Agak nya pertanyaan ini harus di maknai secara luas oleh semua pihak,
praktik jual beli nilai, jual beli skripsi, makalah hasil plagiat, guru mata duitan, murid bermental preman, dosen berjiwa dewa, mahasis mengejar IPK mengesampingkan penderitaan rakyat tertindas, saling menjatuhkan dalam proses presentasi, korupsi waktu, belajar di jadikan beban, di ajarkan menjadi penjilat kekuasaan, pelacur intelektual, jiwa oportunis bertopeng aktivis dan kebobrokan lainnya
Sudah mutlak, proses di kelas adalah cerminan bagaimana seseorang di tempa, karena dari ruang kelas itulah di cetak manusia yang nantinya jadi generasi penerus bangsa
Baik dan buruk hasil yang akan di hasilkan itu tergantung dengan bagaimana pola pembinaan yang mereka dapatkan selama dalam proses pembelajaran.
“Senior yang baik adalah senior yang tidak mewariskan rantai dendam dan kebenciaan pada juniornya, hati-hati” Bung_Dhims
Bagian terakhir kesalahan dalam mendidik akan menyebabkan kecelakaan hasil didikan yang tidak berkarakter sesuai dengan seharusnya!
Berdalih sebagai sarana pencerdasan, semua institusi yang mengkampanyekan tentang perbaikan diri kearah lebih baik ternyata hanya tipuan belaka,tidak ada yang benar-benar bisa mencetak karakter manusia menjadi lebih baik, apapun itu institusinya, entah berbentuk lembaga pendidikan, organisasi masyarakat, organisasi keagamaan maupun organisasi kemahasiswaan, mendidik anak manusia bukanlah hal yang mudah, butuh pengorbanan untuk melakukan itu.
Jika intitusi adalah wadah maka para pendiri nya lah yang akan di jadikan sebagai cerminan para anggota baru yang lugu, lucu dan polos yang berniat untuk benar-benar memperbaiki diri, Sebab senior berperan penting dalam cerminan sikap bagi penerusnya, ada rantai intelektual dan ada rantai emosional yang akan terus menerus menyatu padu dari generasi ke generasi.
Rantai inilah yang benar-benar akan membentuk, jika awal berdirinya suatu institusi sudah berorientasi pada uang dan kekuasaan maka sekalipun intitusi itu bernamakan pendidikan dan mengatas namakan rakyat tapi tetap itu hanya akan melahirkan kemunafikan.

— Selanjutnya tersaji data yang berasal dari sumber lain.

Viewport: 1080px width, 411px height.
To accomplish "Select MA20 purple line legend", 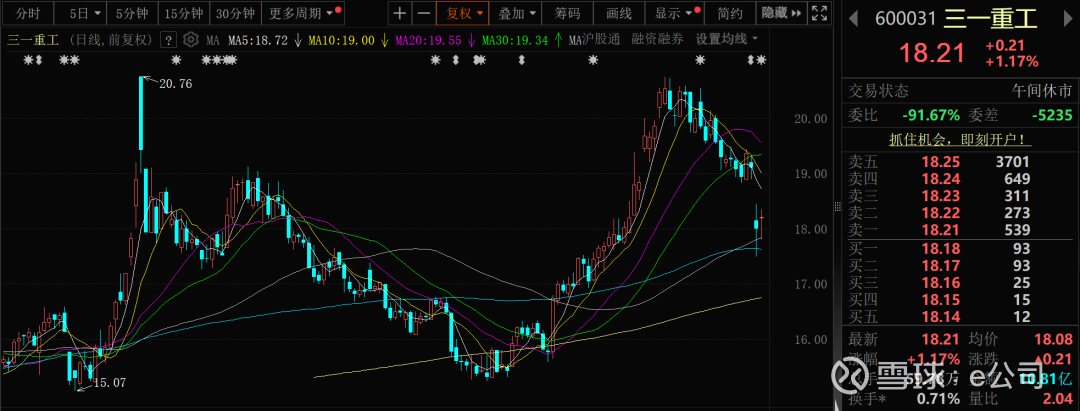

Akan tetapi sekalipun sebuah institusi itu didirikan oleh para mantan pelacur, pecandu narkoba, para pengidap penyakit HIV/AIDS dan mantan narapidana jika mereka awal mendirikan nya dengan sebuah cinta, kasih, ketulusan maka rantai intelektual dan rantai emosional yang akan diwariskan adalah rantai kebaikan dan bisa benar-benar mencetak generasi yang berkarakter sesuai yang diharapkan, karakter kebenaran dan kebaikan.

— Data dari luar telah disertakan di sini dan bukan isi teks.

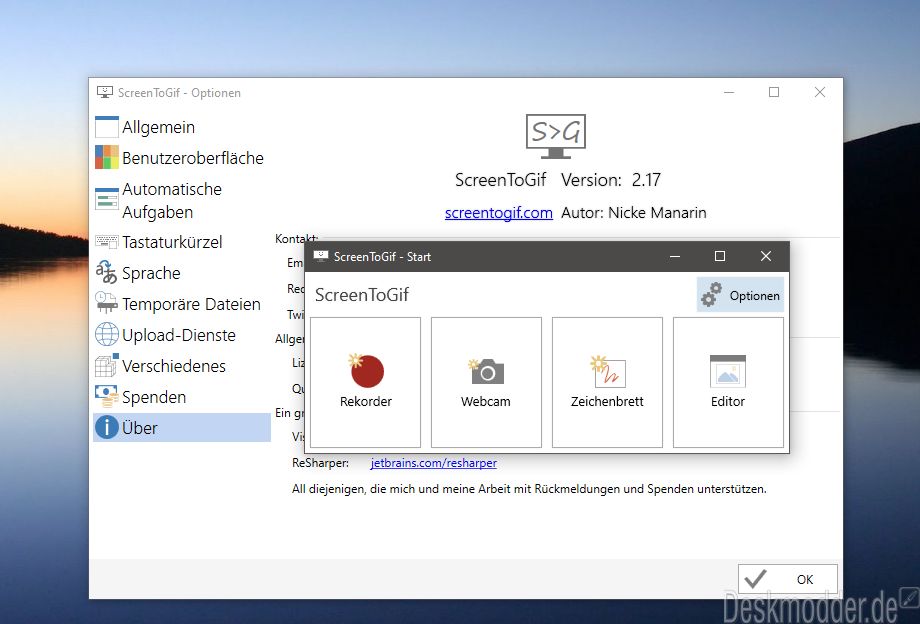Open the Verschiedenes section

pos(173,366)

Sekian tulisan ini penulis buat, sebuah rangkaian kata-kata biasa, makna tergantung sudut pandang pembaca, cintai saya dengan kebencian maka saya akan berterima kasih.
Saya kembali teringat sebuah kata mutiara tapi maaf sekali saya lupa nama pemilik kata mutiara tersebut, ia mengakatakan “ORANG YANG MENGUCAPKAN KALAU KRITIK ITU HARUS MEMBANGUN ATAU KRITIK HARUS ADA SOLUSI, SEBENARNYA ORANG ITU SOSOK YANG BENAR-BENAR SAMPAH KARENA ITU CERMIN DARI ORANG-ORANG YANG BENAR-BENAR TIDAK MAU DI KRITIK”.